BAGIAN TEKS
· · · ·
Cirebon-MCB
Sidang terdakwa Briptu Chumaedi alias CH anggota Polres Cirebon Kota memasuki agenda Replik atau tanggapan Jaksa Penuntut Umum (JPU) atas (Pledoi/ nota pembelaan) terdakwa, Selasa (28/2/2023). Sebelumnya, Pledoi tersebut disampaikan terdakwa sebagai tanggapan atas tuntutan 15 tahun penjara subsider 6 (enam) bulan dengan denda 1 (satu) milyar yang dilayangkan JPU kepadanya dalam persidangan Kamis, (23/02) pekan lalu.
Penasihat hukum terdakwa, Abdi Mujiono mengatakan, pihaknya meminta kepada majelis hakim untuk membebaskan terdakwa dari segala tuntutan. Menurutnya, berdasarkan fakta persidangan dan saksi (ade charge/ saksi meringankan) bahwa terdakwa tidak ada dirumah pada saat kejadian.
· · · ·
BAGIAN DATA
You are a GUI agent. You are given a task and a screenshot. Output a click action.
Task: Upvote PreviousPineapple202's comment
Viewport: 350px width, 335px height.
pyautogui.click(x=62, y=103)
· · · ·
Terjemahkan kalimat dari bagian teks tentang sidang Briptu Chumaedi ini ke dalam bahasa Inggris: "Penasihat hukum terdakwa, Abdi Mujiono mengatakan, pihaknya meminta kepada majelis hakim untuk membebaskan terdakwa dari segala tuntutan."

The defendant's legal counsel, Abdi Mujiono, said that the defense had asked the panel of judges to acquit the defendant of all charges.